Using pd.crosstab to compute a contingency table of two or more factors. 
Grab one or more columns as input



Returns the counts of each combination as input factors.

In [151]:
# create contingency table
type_district_table = pd.crosstab(df['primary_type'], df['district'])

# chi-squared test, p-value, degree of freedom, expected frequencies
chi2_stat, p_val, dof, expected = stats.chi2_contingency(type_district_table)

# print results. :.2f and :.4 represents float numbers with 2 and 4 decimal places
print("Chi-square statistic: {:.2f}, p-value: {:.4f}".format(chi2_stat, p_val))

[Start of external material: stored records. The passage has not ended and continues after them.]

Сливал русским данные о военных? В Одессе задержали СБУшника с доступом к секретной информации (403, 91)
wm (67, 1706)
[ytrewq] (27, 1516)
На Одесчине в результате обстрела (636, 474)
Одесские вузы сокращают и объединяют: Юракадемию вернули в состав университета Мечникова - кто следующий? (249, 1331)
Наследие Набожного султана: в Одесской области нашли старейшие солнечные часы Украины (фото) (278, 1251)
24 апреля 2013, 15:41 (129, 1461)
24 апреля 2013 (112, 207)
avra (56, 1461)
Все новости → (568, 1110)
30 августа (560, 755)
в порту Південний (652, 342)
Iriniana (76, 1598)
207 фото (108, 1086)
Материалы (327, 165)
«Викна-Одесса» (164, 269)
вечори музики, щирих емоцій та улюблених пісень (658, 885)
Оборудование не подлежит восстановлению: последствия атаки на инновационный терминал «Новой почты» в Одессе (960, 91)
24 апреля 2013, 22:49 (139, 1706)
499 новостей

Chi-square statistic: 2325.80, p-value: 0.0000


In [152]:
# contingency table of district and crime rating
dist_crime_table = pd.crosstab(df['district'], df['crime_rating'])

# chi-square test of independence
chi2_stat, p_val, dof, expected = stats.chi2_contingency(dist_crime_table)

print("Chi-square statistic: {:.2f}, p-value: {:.4f}".format(chi2_stat, p_val))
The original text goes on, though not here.